Aya memang tidak pernah mengingat siapapun sejak kematian ibunya. Takut jika Aya akan memimpikan mereka.

"Aya nyiram lukisan pake air." Tian mengernyit heran mendengar penjelasan Andi. Aya? Melakukan hal seperti itu? Tidak mungkin.

"Iya, coba lihat deh lukisannya. Berubah drastis." Tian mengikuti arah mata Jojo yang menunjuk lukisan besar didepan kelasnya. Menurut Tian ini tidak terlalu jauh berbeda. Malah lebih cantik dan hanya belum selesai saja.

"Kalian yakin kalau Aya ngelakuin itu?" Tanya Tian pada kedua temannya.

"Lo mah gitu Yan. Gak pernah percaya ucapan gue. Tanya langsung sama ketua kelas yang lihat sendiri kejadiannya."

Tian mendekat kearah ketua kelas.

"Buket." Panggil Tian.

"Kenapa Yan?"

"Katanya Aya nyiram air kelukisan?" Ketua kelas menghela nafas.

"Iya, gue harus bilang berapa kali sih.
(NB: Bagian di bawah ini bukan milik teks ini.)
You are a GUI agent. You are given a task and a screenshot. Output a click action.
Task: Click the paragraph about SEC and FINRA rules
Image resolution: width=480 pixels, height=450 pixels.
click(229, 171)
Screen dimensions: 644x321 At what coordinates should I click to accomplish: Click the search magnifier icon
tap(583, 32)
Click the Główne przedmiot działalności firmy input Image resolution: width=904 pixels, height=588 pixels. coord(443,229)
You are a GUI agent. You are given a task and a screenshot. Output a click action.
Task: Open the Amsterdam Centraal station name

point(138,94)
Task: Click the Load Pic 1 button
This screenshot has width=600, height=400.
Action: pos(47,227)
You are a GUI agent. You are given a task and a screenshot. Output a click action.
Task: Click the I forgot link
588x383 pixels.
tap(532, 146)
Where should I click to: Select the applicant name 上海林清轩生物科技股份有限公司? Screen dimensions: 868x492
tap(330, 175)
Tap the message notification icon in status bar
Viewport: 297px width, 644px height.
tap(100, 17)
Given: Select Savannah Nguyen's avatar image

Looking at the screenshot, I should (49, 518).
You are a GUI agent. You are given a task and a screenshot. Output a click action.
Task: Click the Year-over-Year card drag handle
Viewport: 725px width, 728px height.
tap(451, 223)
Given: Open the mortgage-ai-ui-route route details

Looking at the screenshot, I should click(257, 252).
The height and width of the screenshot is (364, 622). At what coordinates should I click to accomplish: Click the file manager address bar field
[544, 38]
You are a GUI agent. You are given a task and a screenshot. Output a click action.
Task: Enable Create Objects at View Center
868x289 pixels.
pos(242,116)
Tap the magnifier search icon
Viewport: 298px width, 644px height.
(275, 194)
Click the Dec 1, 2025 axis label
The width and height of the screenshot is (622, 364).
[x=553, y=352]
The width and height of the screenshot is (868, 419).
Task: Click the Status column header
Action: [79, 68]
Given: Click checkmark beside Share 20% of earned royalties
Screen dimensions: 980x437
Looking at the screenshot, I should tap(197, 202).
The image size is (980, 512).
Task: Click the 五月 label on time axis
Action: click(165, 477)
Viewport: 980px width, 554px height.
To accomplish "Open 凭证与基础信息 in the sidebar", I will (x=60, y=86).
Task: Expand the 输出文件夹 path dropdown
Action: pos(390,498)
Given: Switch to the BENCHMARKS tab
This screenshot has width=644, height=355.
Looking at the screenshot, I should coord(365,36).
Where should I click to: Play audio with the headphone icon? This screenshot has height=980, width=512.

Tuh lihat lantainya sampe basah gitu." Mata Tian beralih pada bagian samping kelasnya. Memang basah.

"Gue tahu lukisan dia bagus, tapi.. Aaaaa!" Jerit ketua kelas dan beberapa siswi yang terkejut oleh suara petir yang menyambar.

Sontak Tian membuka semua jendela dengan cepat dan membuat semua orang yang berada di dekat jendela menyingkir, tidak ingin terkena cipratan air hujan.

"See, ini bukan salah Aya." Ketua kelas membulatkan matanya lebar.

"Lo gak tanya dulu apa yang dilakuin Aya?" Ketua kelas menggeleng. Semua orang dalam kelas mulai memperhatikan percakapan mereka.

"Untung Aya inget kalau lukisan ini di deket jendela, kalau gak kita ngulang dari awal sedangkan besok lukisan ini harus udah diserahin ke sekolah. Itu berarti Aya rela gak ikut pemantapan demi memperbaiki lukisan ini. Demi kalian! Tapi kalian malah nuduh Aya." Semua terdiam, tak ada yang berani membantah Tian.

"Iya nih. Padahal gak ada bukti fisik Aya nyiram pake air."

"Lukisan sebesar itu harus siram air seember penuh."

"Gak mungkin juga kalau botol minum. Pasti butuh banyak, sedangkan disini gak ada botol minum bekas."

"Tempat sampah kita juga bersih."

"Aku tahu sih, Aya anaknya pendiem misterius gitu. Tapi dia bukan tipe-tipe anak begini deh."

Andi dan Jojo memang teman Tian, mereka berdua memulai membuka opini memancing yang lain.

Ketua kelas mulai gemetaran mendengar gumaman teman-teman sekelasnya. Ia tidak sadar bahwa ia telah menuduh Aya dengan sangat kejam.

"Kalian nuduh Aya sembarangan. Sekarang terserah kalian, jangan minta Aya buat nerusin lukisan ini. Gak bakal aku izinin!"

Tian keluar, tak lupa menendang pintu dengan keras, pertanda emosinya yang menggebu-gebu.